La responsabilité limitée change l’échelle de l’économie. Elle favorise les projets risqués, l’expansion coloniale, puis l’industrialisation (Source : histoire du droit des sociétés britannique).
Nous retrouvons deux modules juridiques centraux :
- L’universalité : le droit vaut face à tous.
- La durabilité : la société survit à ses fondateurs.
Le capital s’empile. Le droit tient la structure.
3. Les titres financiers : la magie de la convertibilité
Une action change de main en une seconde. Le code juridique permet ce tour de passe-passe.
Les titres financiers rassemblent plusieurs promesses :
- Un droit sur des revenus futurs.
- Une protection judiciaire.
- Une liquidité quasi immédiate.
Cette convertibilité fait la force du capital moderne. Un actif devient de la monnaie. Puis un autre actif.
Les marchés financiers tournent grâce à ce cadre. Les États garantissent l’exécution des contrats. Les tribunaux tranchent les litiges. Les banques centrales sécurisent la monnaie (Source : FMI, Banque des règlements internationaux).
Le capital voyage. Le droit reste en coulisses.
4. Les idées : quand le savoir devient une rente
Un brevet du XVIIe siècle. Une recette secrète. Même logique.
Les premières lettres patentes anglaises accordent :
- Un monopole temporaire.
- Un droit opposable.
- Une rente garantie.
Le discours officiel parle d’innovation. Le mécanisme protège surtout un revenu.
Catarina Pistor parle d’enclosures du savoir. Le mouvement rappelle celui des terres. Le droit clôture un espace commun. Il crée un propriétaire (Source : The Code of Capital).
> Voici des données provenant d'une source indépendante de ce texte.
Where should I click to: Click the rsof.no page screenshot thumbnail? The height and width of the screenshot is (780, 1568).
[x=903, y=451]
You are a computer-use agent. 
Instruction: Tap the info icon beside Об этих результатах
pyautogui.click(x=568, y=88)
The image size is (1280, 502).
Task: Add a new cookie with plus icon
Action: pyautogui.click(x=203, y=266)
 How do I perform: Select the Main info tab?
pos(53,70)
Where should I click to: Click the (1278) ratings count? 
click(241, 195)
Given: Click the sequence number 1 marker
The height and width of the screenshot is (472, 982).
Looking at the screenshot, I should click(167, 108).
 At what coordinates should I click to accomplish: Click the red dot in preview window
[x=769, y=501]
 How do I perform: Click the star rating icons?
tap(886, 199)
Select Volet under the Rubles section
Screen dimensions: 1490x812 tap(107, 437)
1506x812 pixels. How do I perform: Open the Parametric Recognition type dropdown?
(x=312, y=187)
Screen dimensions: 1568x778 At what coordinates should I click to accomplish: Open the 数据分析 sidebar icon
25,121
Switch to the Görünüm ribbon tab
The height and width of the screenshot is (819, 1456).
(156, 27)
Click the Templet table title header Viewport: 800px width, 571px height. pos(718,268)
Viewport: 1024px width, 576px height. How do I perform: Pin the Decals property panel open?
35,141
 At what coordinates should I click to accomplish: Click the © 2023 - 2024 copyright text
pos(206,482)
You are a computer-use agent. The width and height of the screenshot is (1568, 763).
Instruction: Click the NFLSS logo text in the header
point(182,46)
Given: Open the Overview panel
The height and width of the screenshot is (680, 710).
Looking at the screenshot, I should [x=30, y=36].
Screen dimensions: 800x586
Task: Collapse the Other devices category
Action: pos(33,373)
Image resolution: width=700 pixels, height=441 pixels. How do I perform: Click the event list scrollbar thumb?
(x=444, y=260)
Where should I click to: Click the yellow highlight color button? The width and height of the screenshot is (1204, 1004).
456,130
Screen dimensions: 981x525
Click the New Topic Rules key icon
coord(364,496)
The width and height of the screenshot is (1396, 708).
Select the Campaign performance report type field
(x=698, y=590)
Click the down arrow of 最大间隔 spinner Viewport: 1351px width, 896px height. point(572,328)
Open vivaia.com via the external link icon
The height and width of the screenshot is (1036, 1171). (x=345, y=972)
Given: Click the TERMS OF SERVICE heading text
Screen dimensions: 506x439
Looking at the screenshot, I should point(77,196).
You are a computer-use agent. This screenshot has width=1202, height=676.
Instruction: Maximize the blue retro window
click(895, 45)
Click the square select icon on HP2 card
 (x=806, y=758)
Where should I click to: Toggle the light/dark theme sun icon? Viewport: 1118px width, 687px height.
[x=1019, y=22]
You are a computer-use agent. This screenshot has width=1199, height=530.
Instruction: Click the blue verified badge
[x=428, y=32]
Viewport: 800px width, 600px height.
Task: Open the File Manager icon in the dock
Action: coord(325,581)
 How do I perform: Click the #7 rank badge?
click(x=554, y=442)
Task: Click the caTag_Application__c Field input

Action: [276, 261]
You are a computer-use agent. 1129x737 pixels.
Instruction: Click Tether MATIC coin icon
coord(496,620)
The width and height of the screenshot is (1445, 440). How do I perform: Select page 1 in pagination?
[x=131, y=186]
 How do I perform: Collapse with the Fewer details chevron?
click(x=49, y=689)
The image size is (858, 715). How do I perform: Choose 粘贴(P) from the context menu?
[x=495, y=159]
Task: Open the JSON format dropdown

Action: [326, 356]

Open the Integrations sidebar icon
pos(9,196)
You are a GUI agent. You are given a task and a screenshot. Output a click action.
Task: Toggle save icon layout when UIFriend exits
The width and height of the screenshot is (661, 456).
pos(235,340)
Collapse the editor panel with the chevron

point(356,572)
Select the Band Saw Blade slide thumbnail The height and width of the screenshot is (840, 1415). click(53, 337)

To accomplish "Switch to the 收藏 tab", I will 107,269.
Aujourd’hui, les données numériques suivent le même chemin.
- Les plateformes captent l’information.
- Elles l’agrègent.
- Elles la valorisent juridiquement.
Les utilisateurs produisent. Les entreprises codent. Le droit valide.
5. Les États : piliers discrets du capital global
Le capital paraît sans frontières. Le droit, lui, a une adresse.
Les montages juridiques reposent surtout sur :
- Le droit anglais.
- Le droit américain.
Ces cadres bénéficient d’une reconnaissance internationale. Les arbitres et les juges les appliquent partout.
Les États assurent :
- La coercition légale.
- La protection des titres.
En contrepartie, leur capacité fiscale recule. La régulation suit difficilement. Le droit protège le capital plus vite qu’il ne le contraint (Source : analyses OCDE).
Ce que nous devons retenir
La richesse ne tombe pas du ciel.
Elle naît d’un code.
Quatre modules reviennent sans cesse :
- Priorité
- Durabilité
- Universalité
- Convertibilité
Le droit les assemble. Le capital prospère.
Pour nous, historiens économiques, le message compte. Analyser les inégalités sans regarder le droit laisse un angle mort. Comprendre le capital exige de lire les codes, pas seulement les bilans.
Un champ clôturé résume tout. Le reste suit.